Not all of his patients are exhibiting easily solved maladies, as some are diagnosed with "nervous shock", and Lucius finds that one of his patients, Horvath – dubbed the "winter soldier" – is displaying strange symptoms that hint at psychological or neurological causes. With few clues and the soldier himself mute and mentally shut off from the world, Lucius decides that he must cure this soldier at all costs. As the book progresses several recovering patients are sent to other hospitals, but Lucius is resistant to the idea of sending away Horvath; this stresses his relationship with Margarete, who is revealed to have lied about being a nun, as she believes that he's doing this for his own benefit and not Horvath's.

Lucius is eventually forced to return to Vienna, where his mother pressures him to marry the daughter of an important man, Natasza. He agrees, despite having fallen in love with Margarete during his time at the church. Lucius had asked her to marry him, but she rebuffed him by running away in tears. This does not stop him from becoming obsessed with determining her whereabouts after the war, especially as his marriage to Natasza is particularly unhappy. He ultimately does discover Margarete, who Lucius finds has married Horvath and bore his child. This allows Lucius to move on with his life, no longer fixated on the couple.

== Development ==
Mason began writing the novel around 2004, with The Winter Soldier taking about fourteen years to complete, during which time he published A Far Country and Death of the Pugilist. Initially he had planned for the book to be set in Freud's Vienna and center around a female patient and her relationships with her doctor and husband. Mason chose to shift the story to a field hospital during World War I while he was performing research for the story, after discovering "this moment in history where the Austro-Hungarian Army finds itself so ill-equipped for the war that they don’t have enough doctors. So they invest in medical students with no clinical training and send them off to hospitals". This resonated with Mason, who had then recently completed his own medical schooling, as he noted: "Most medical students, up until that moment in their lives, haven't suffered an illness as severe as the illnesses they will encounter in their patients. And it sounds so unbelievably naïve, but I don't think I'm the only one whose world is shaken by the duration and the depth of suffering that people go through".
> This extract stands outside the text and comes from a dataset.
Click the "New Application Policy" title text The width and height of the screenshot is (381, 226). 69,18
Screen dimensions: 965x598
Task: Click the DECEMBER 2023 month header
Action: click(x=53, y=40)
In a first draft, the character of Sister Margarete was a minor character whom Lucius encountered; Mason decided to expand her character more, as he found that he enjoyed writing her scenes. In further rewrites her character was expanded and she was changed from a character who "[walked] around with a gun, speaking in lofty language that lapses into vulgarities" into one that was "more human, quieter", which Mason stated was a challenge.

== Reception ==
Critical reception for The Winter Soldier has been predominantly positive, with the New York Journal of Books praising the book and calling its ending "surprisingly satisfying". Writing for The New York Times, Anthony Marra cited Mason's research and the book's "improbable narrative pleasures" as a highlight, writing "Within the meticulously researched and magnificently realized backdrop of European dissolution, Mason finds his few lost souls, and shepherds them toward an elusive peace." Newsdays Tom Beer opined that while the book "happens to draw on history" it "does what all the best novels do: Creates a world in which readers pleasurably lose themselves." A review in The Washington Post by Ron Charles notes that the "beauty of Daniel Mason's new novel, The Winter Soldier, persists even through scenes of unspeakable agony". The San Francisco Chronicle's Datebook named The Winter Soldier one of the top ten books of 2018 and in a review, praised the attention to detail in the work. It was also placed on The Washington Post's list of "50 notable works of fiction in 2018".

The Herald Scotland reviewed The Winter Soldier, commenting that the work showed that Mason "has honed his craft over two previous novels" and that it was "beautifully, elegantly written, Mason’s prose pitched at a level where it feels rich and lustrous but at the same time transparent and devoid of pomposity."